Rewrite the material below as a numbered list with one line per item, leaving out blank lines and the pictures.
.....
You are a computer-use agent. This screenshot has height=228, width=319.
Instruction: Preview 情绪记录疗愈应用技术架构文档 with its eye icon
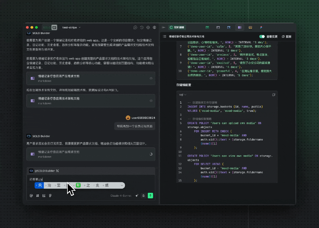click(151, 101)
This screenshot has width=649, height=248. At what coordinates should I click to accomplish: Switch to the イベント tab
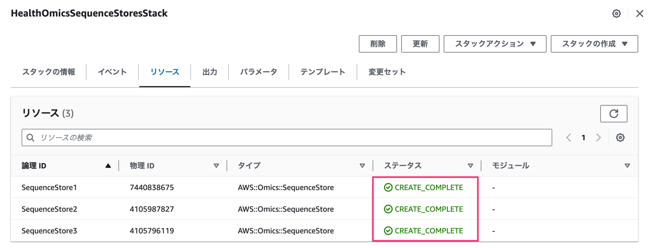point(112,72)
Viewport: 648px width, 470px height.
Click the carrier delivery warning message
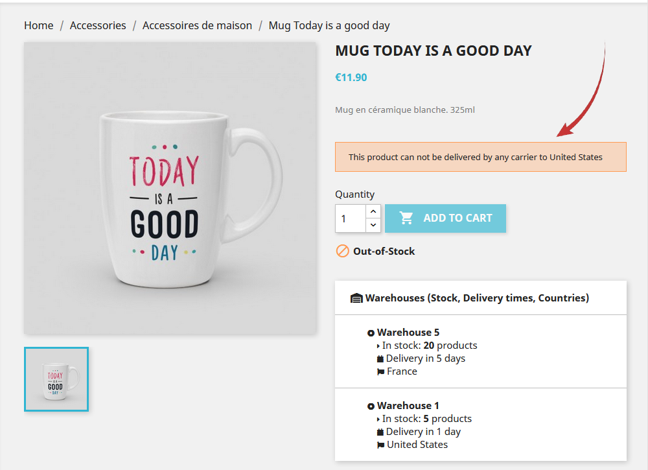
.....
Response below |
1. You are a computer-use agent. This screenshot has height=228, width=319.
2. Instruction: Preview 情绪记录疗愈应用技术架构文档 with its eye icon
3. click(151, 101)
4. This screenshot has width=649, height=248. At what coordinates should I click to accomplish: Switch to the イベント tab
5. point(112,72)
6. Viewport: 648px width, 470px height.
7. Click the carrier delivery warning message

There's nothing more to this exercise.